You want to believe that if you’re a good girl, the world will deliver unto you the Perfect Guy. That Fate or God is the ultimate matchmaker, pulling the strings of your life to make shit happen. “We’re soul mates!” is the rallying cry of emotional pygmies.
Yeah, it’s time to grow the fuck up.
The real reason you rely on fate, and not action, is this: You’re scared. In fact, you’re fucking terrified. If Fate flings something into your lap, somehow it was “meant to be”—and you like this for two reasons: One, because if the “universe” makes it right, then you can’t be wrong. And when you’re trying to choose someone to spend your life (or at least a lot of time) with, well, that’s a lot of responsibility. Believing the universe made it so is like getting a USDA-certified stamp of love. Bang.
So, if you walk out your door and end up at this bar instead of that one, where you meet Mark instead of Brian, you may be tempted to say, well, that’s how it was meant to be. It also elevates the mundane (you going to a bar) to a miracle (you meeting the man Jesus set aside just for you). (And if you’re hung up on the how-we-met story? You need to get over that, too—it’s life, not a romcom.) No wonder it’s so heartbreaking later if and when things change; you end up thinking either the universe failed you—or you did. When often it’s neither.
Fate has a pretty sweet job—she gets all the credit and none of the blame. Kind of like God at the Superbowl. Unfortunately, this is bullshit—and puts you in the weakest position of all. And when you blame or wait for Fate to intervene on behalf of your dating life, you renounce your freedom and choice. How…convenient. And how lazy.
I met a woman recently who took no chances with any other aspects of her life. She owned her own business, her own apartment, paid a considerable amount for fitness classes (which is where we met). And yet, when the topic of romance reared its head, she said she wasn’t dating currently, but that she was open to it. “If it happens, it happens,” was her response.
Wait, wha? Is that how she talked about anything else in her life? Do Manhattan apartments just happen to people? Not usually, no. She wasn’t willing to take a chance with anything else—except the one thing she actually wanted but was most afraid to go after (though she denied that, too).
Women are often the biggest Fate-fuckers, but men do it too.
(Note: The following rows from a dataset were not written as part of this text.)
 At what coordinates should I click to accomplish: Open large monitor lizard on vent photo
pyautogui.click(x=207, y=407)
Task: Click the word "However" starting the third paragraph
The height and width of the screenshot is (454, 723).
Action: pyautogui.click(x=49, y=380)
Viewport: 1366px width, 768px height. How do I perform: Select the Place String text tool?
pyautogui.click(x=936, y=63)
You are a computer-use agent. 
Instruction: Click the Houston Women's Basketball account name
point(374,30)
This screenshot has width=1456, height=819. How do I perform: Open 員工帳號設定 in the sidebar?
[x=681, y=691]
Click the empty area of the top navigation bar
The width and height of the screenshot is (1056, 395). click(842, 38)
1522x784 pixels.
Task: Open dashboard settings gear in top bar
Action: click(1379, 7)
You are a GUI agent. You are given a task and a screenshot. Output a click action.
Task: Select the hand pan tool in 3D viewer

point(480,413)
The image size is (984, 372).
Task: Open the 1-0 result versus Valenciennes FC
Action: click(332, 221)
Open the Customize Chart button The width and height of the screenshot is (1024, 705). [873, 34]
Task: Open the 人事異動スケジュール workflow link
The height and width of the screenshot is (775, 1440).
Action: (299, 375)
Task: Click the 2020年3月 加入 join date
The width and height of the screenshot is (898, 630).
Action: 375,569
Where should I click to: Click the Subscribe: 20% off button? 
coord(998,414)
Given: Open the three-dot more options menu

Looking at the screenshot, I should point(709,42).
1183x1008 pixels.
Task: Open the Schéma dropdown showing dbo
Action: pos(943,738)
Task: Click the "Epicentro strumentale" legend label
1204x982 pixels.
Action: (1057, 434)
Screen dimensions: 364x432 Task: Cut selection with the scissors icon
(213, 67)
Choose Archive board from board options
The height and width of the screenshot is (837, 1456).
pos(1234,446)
I met a 20-something dude recently who asked what advice I had for a man who was ready for a relationship. But he didn’t want to hear what I said, which was, Keep dating. Make an effort. Risk rejection. He didn’t want to online date because he wanted his romance to be “random” (really?). (Subtext: He didn’t want to believe he had to do anything—not a guy you can really help.) He wants God, his mom, or me to just hand him what he thinks he should have, or at least tell him he was doing enough, to approve of his romantic inertia. Sorry.
I’ll tell you what: Nothing in my dating life happened by “accident.” Sure, random shit happens—but I take random situations and turn them in my favor (and sometimes I get rejected—which you should be doing, too). I go after what I want or snag it as it passes by, whether it’s someone I meet at a party or the dude who’s teaching me to detach audio in iMovie. I take whatever random situation I’m in and use it to my advantage. (More on how to happen to somebody you’re interested in.)
Luck, circumstance—that’s the raw material. Your romantic life is about the choices you make with that. Just because you have a vagina doesn’t mean you need to act like one. So, decide—to be open, engaged, willing to take a risk. Start seeing yourself as the actor in your life, instead of the passive recipient of whatever the tide washes in. Would I leave the skilled work of choosing a partner to some nebulous external force? No way. And neither should you.